Pour autant, “dans une certaine mesure, Trump n’est pas allé aussi loin que Le Pen”, explique The New Yorker. La leader frontiste s’est prononcée pour l’arrêt total de l’immigration, quand le candidat républicain ne s’oppose pas à l’immigration légale. “Mais, sur un [autre] sujet, Trump est même allé plus loin que [Marine Le Pen]. Le 7 décembre, il s’est dit favorable à un arrêt ‘complet de l’accueil des musulmans sur le territoire américain jusqu’à ce que le Parlement fasse le point sur ce qu’il se passe.’

Insécurité sociale

La presse américaine pointe, quand même, une différence notable entre les deux candidats : leur style. “Certaines déclarations de Donald Trump sont si ouvertement racistes qu’elles feraient passer Marine Le Pen pour une modérée. La présidente du parti d’extrême droite français a fait bien attention à adoucir son image en vue de l’élection de 2017”, analyse le Financial Times.

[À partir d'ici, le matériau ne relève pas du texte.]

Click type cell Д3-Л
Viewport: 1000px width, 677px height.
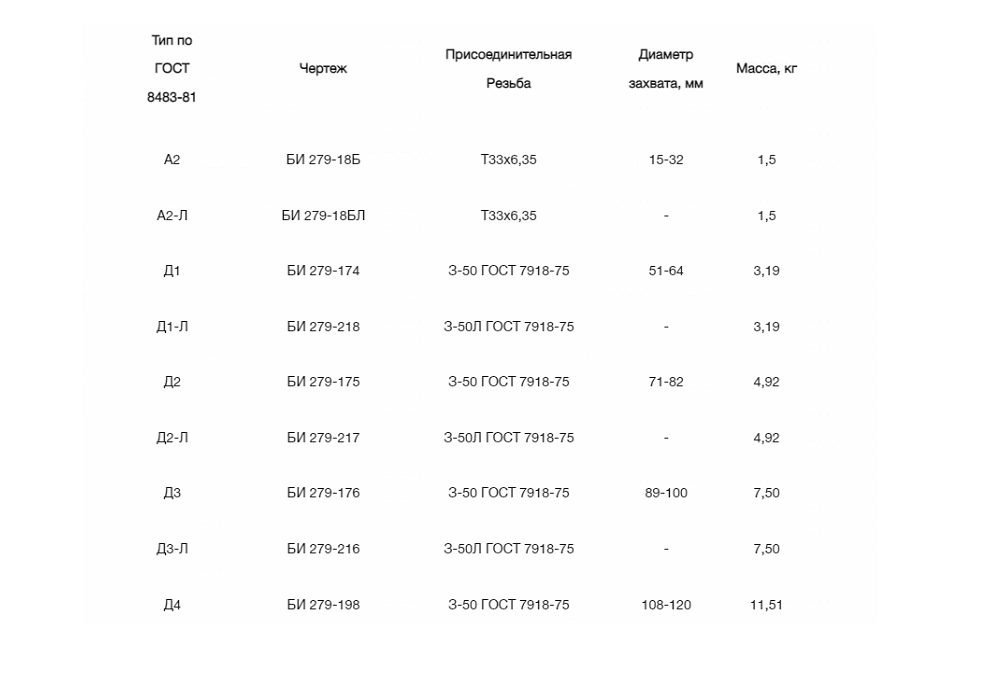172,549
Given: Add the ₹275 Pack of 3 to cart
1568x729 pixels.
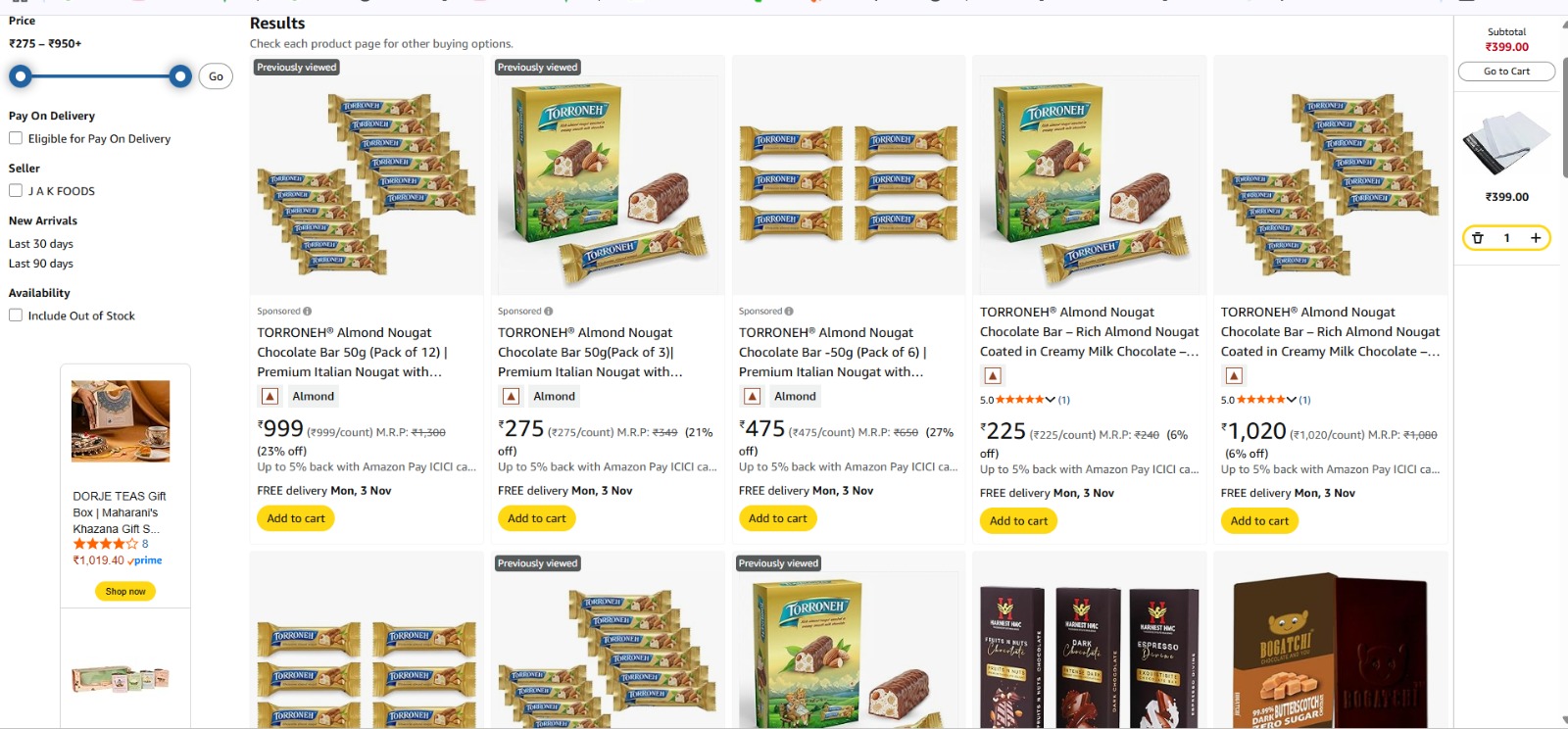Looking at the screenshot, I should [x=537, y=518].
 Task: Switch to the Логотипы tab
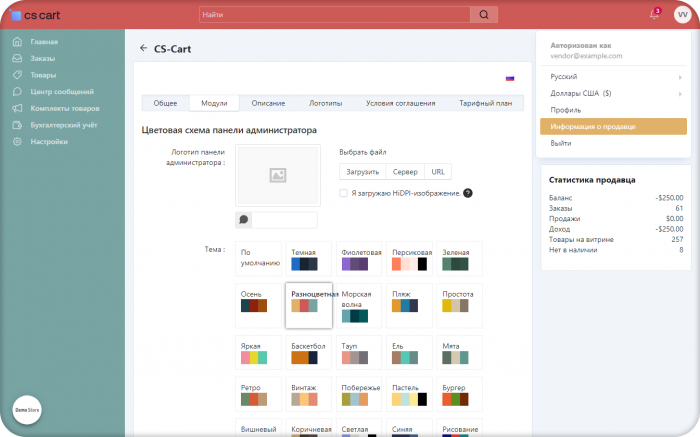tap(325, 103)
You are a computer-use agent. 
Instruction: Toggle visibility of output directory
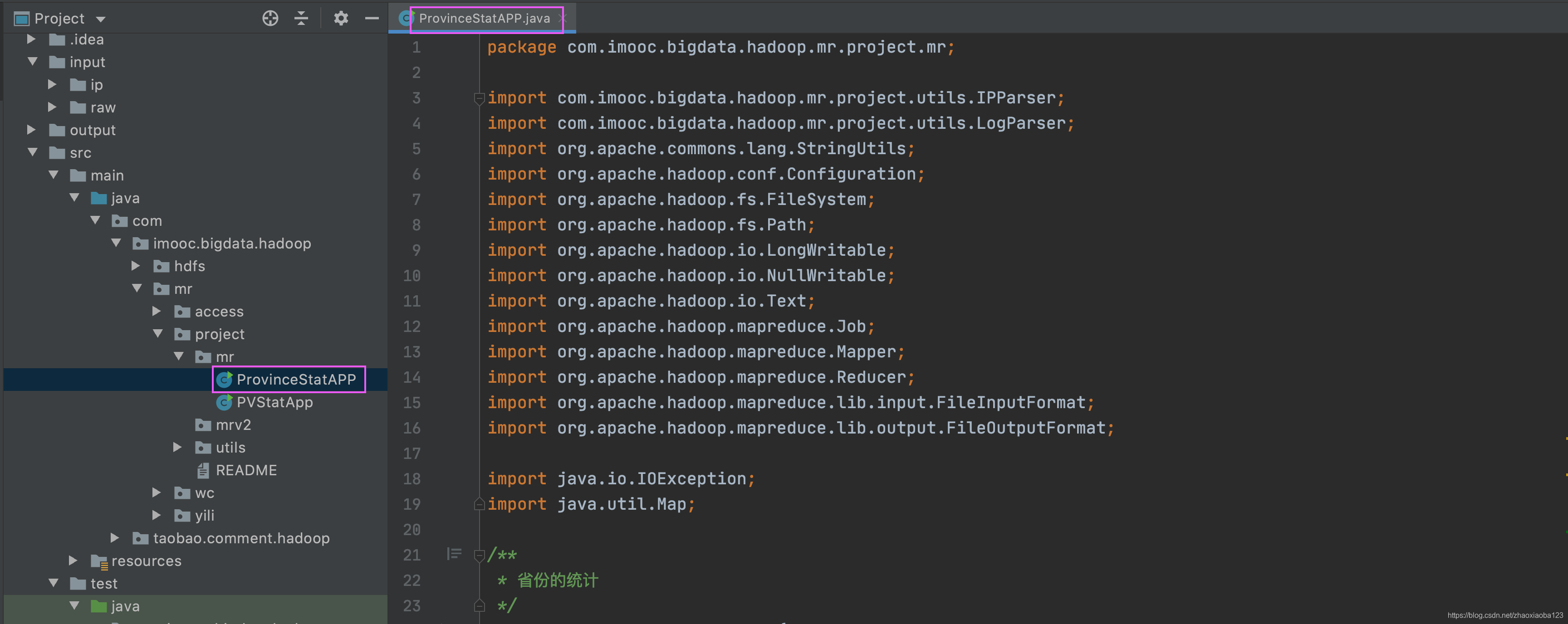click(28, 130)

Marine Le Pen et Donald Trump partagent la même stratégie. “A l’insécurité économique ils substituent une insécurité sociale, mise en lien avec l’immigration. Les flux d’Hispaniques et de musulmans ont permis respectivement à Trump et à Le Pen de déclarer que des élites de bons à rien avaient permis des changements sociaux radicaux sans même consulter le peuple”, déplore le Financial Times.

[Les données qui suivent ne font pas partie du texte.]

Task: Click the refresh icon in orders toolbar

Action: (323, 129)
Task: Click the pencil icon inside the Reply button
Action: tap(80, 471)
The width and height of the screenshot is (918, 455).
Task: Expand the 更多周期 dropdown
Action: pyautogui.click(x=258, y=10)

Deux pays attirés par le tripartisme

Et si le candidat républicain est davantage comparé à la fille Le Pen, The Daily Beast choisit de titrer : “Donald Trump est notre Jean-Marie Le Pen”. Le journaliste estime que les Etats-Unis pourraient, à leur tour, entrer dans l’ère du tripartisme. Une ère dont le père fondateur ne serait autre que le milliardaire – à l’instar, en France, du fondateur du Front national.

Les électeurs américains semblent plus enclins à accepter un gouvernement de coalition. Ils meurent d’envie d’entendre des voix politiques différentes – mais la voix qui a le plus de chances de se faire entendre est aussi la plus destructrice.”

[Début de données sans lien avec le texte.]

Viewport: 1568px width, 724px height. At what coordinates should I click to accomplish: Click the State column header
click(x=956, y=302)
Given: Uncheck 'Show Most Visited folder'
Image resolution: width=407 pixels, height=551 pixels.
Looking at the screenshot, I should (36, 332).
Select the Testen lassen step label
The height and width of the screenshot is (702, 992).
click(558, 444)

“La compétition ne se fait plus contre les démocrates, mais entre conservateurs – donnant ainsi plus de place aux idées d’extrême droite. Ceci augmente la probabilité de voir un parti d’extrême droite viable prendre part à un gouvernement. Le Tea Party a initié cette transition, et la campagne de Donald Trump pourrait être la dernière pièce de ce puzzle”, poursuit The Daily Beast.

Créer un parti en faveur du suprémacisme blanc

Reste à savoir si Donald Trump se présentera officiellement dans le giron du Parti républicain ou s’il se lancera dans la création d’un nouveau parti. D’après The New Yorker :

Etant donné son égocentrisme et son manque d’intérêt pour tout ce qui relève de l’organisation, il semble improbable que Donald Trump soit le démiurge d’un parti d’extrême droite aux Etats-Unis.” 

Un avis que ne partage pas The Daily Beast : “Un parti politique d’envergure nationale, entre suprémacisme blanc et néonazisme, pourrait être le funeste résultat de l’abominable campagne de Donald Trump.” Si cela devait advenir, Donald Trump serait donc bien le Jean-Marie Le Pen des Américains.